Ensure lithium batteries, chargers, and associated equipment are tested in accordance with an appropriate test standard (e.g., UL 2054) and, where applicable, certified by a Nationally Recognized Testing Laboratory (NRTL), and are rated for their intended uses.

  • Follow manufacturer’s instructions for storage, use, charging, and maintenance.
  • When replacing batteries and chargers for an electronic device, ensure they are specifically designed and approved for use with the device and they are purchased from the device’s manufacturer or a manufacturer authorized reseller.
  • Remove lithium-powered devices and batteries from the charger once they are fully charged.
  • Store lithium batteries and devices in dry, cool locations.
  • Avoid damaging lithium batteries and devices.
  • Inspect them for signs of damage, such as bulging/cracking, hissing, leaking, rising temperature, and smoking before use, especially if they are wearable.
  • Immediately remove a device or battery from service, and place it in an area away from combustible materials if any of these signs are present.
  • If batteries are damaged, remove them from service and from your home, place in fire resistant container (e.g., metal drum), and dispose in accordance with local, state, and federal regulations. Contact a local battery recycling center for disposal instructions.
  • In the event of a Lithium battery fire, no matter how small, call your East Meadow Fire Department Emergency Line at 516-54-0576. Our firefighters are specially trained to handle these emergencies.

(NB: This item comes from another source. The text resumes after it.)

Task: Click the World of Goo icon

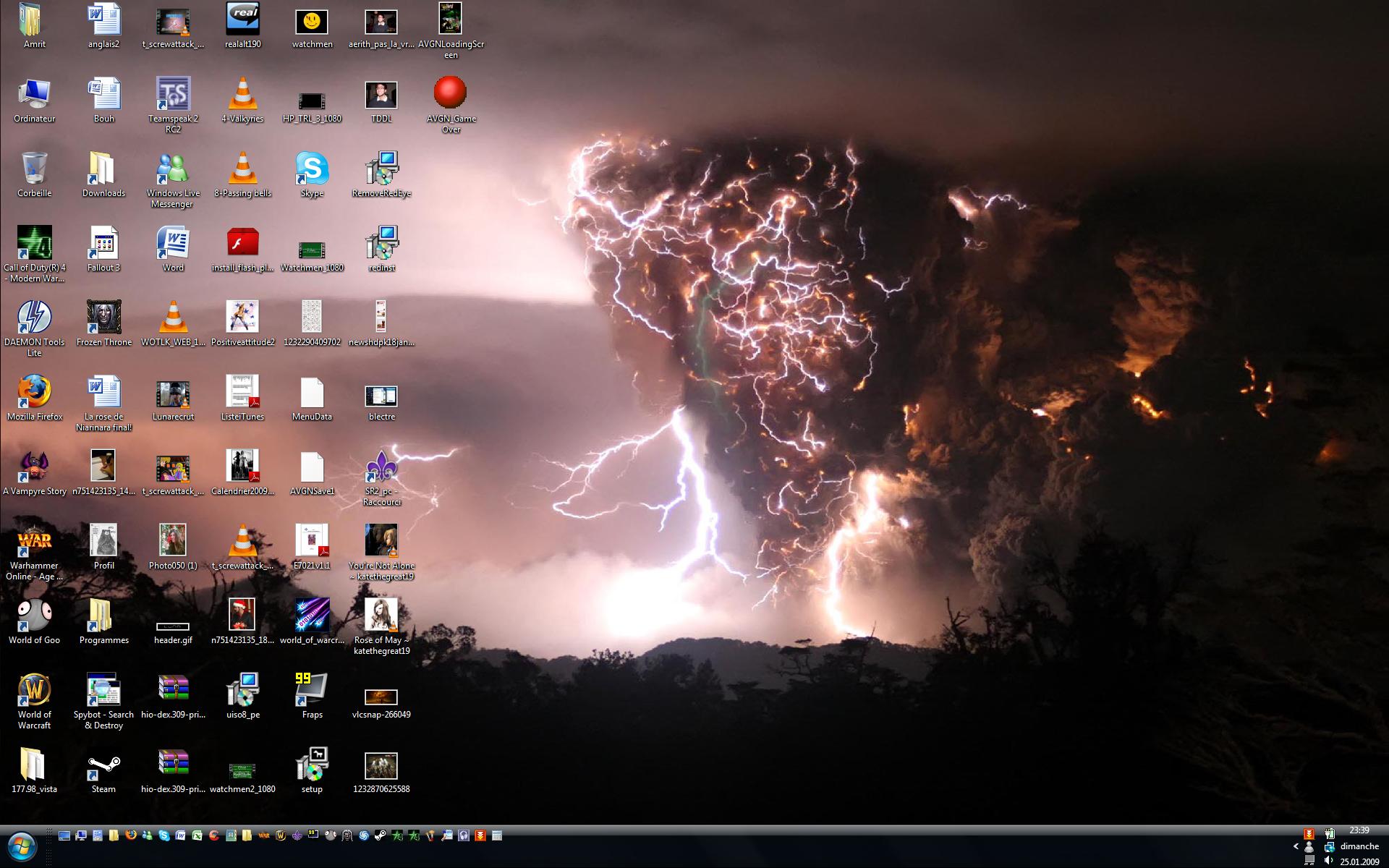Action: [x=34, y=616]
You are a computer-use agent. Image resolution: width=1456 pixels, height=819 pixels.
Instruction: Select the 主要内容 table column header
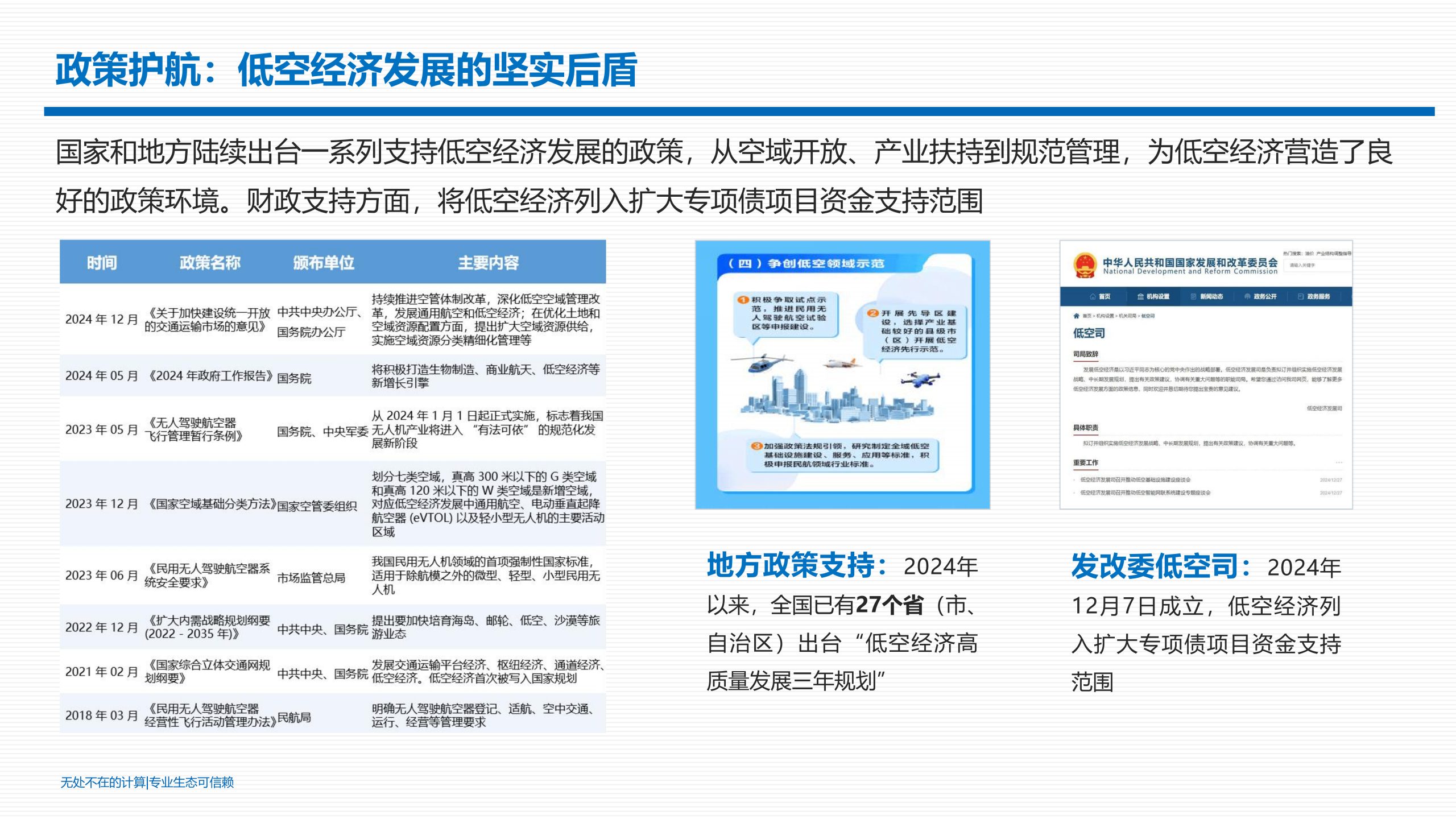488,262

In many cases, fires in Lithium batteries are unpredictable, can accelerate fast and violently igniting any combustible materials, and home furnishings, quickly at remarkable speeds.

We urge you to keep such powered equipment off charge when your home is empty, or you are asleep, and for heaven sake never near your exit way.

Check your smoke and Carbon Monoxide detectors monthly, and change the batteries every October for Fire Prevention week.

Some detectors that are WIFI enabled required a battery replacement every 6 months. Many of them are lithium as well.

On behalf of Chief Peter Stanley Cheswick, his Assistant Chiefs Philip Fertitta, James Walsh, and Michael Wood as well as the officers and members of the East Meadow Fire Department we wish you a happy, healthy, and safe 2023.